With the new milestone payments, Epizyme estimates that it ended 2013 with about $145 million in cash and account receivables, topping its original forecast of $115 million.  The company plans to have up to five proof of concept studies going in 2014 for its drug candidates EPZ-5676 and EPZ-6438, and EZH2 inhibitor also currently in human trials.

The stock price took a pounding in November after outlining initial data from the trial of EPZ-5676 showed no response in non-MLL-r patients and only a 50-percent response MLL-r patients (4 of 8 MLL-r patients responded to the drug).  Investors reacted harshly to the information, although it wasn’t really that bad with no maximum tolerated dose achieved and no serious side effects observed.  As a speculative biotech with a market cap in excess of $1 billion (at that time), Epizyme is held to a different standard than other companies being valued nearly exclusively on pre-clinical data.  Most other developmental pharmas never reach that type of a lofty valuation, so investors are quick to critique – or praise – clinical data.

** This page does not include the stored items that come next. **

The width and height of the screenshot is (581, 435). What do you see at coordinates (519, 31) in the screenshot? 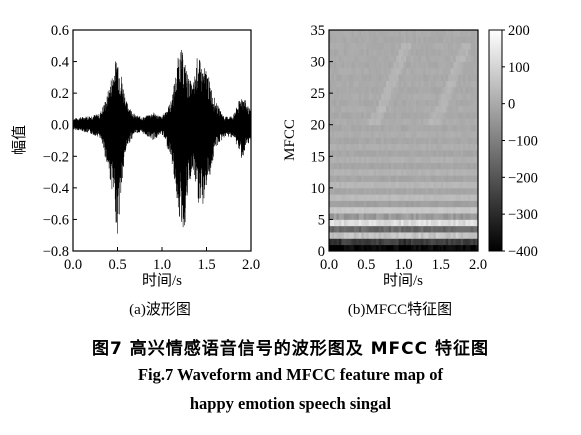
I see `colorbar-tick-label: 200` at bounding box center [519, 31].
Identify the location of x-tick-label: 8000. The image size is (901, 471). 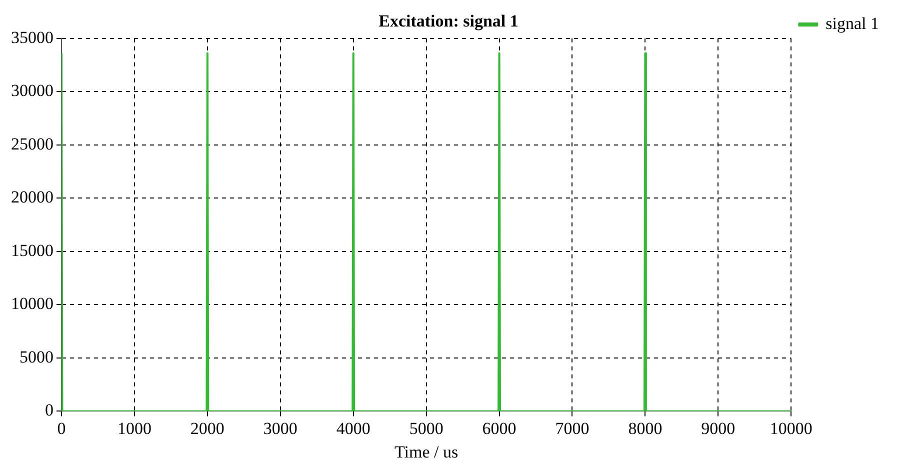
(645, 428).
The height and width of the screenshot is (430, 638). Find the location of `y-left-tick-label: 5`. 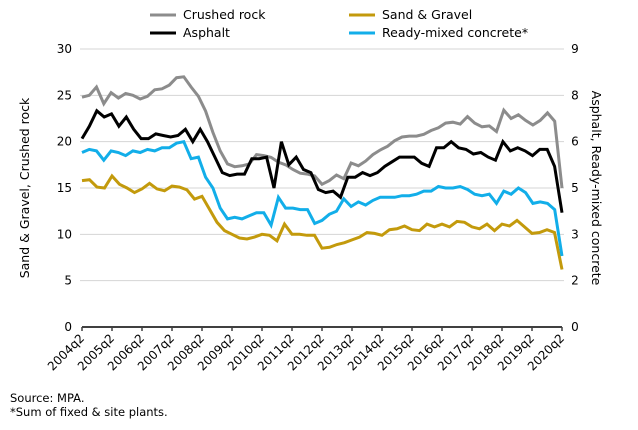

y-left-tick-label: 5 is located at coordinates (68, 281).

Shares of EPZM were trading around $32 each in November when the “average” data was announced, sending shares plunging to a low of $18.10.  Those losses have been erased with today’s resurgence, with shares printing $36 in early afternoon trading, for gains of 75.6 percent.  Epizyme went public last May, opening on IPO day at $20 per share and hit all-time highs of $46.72 in July.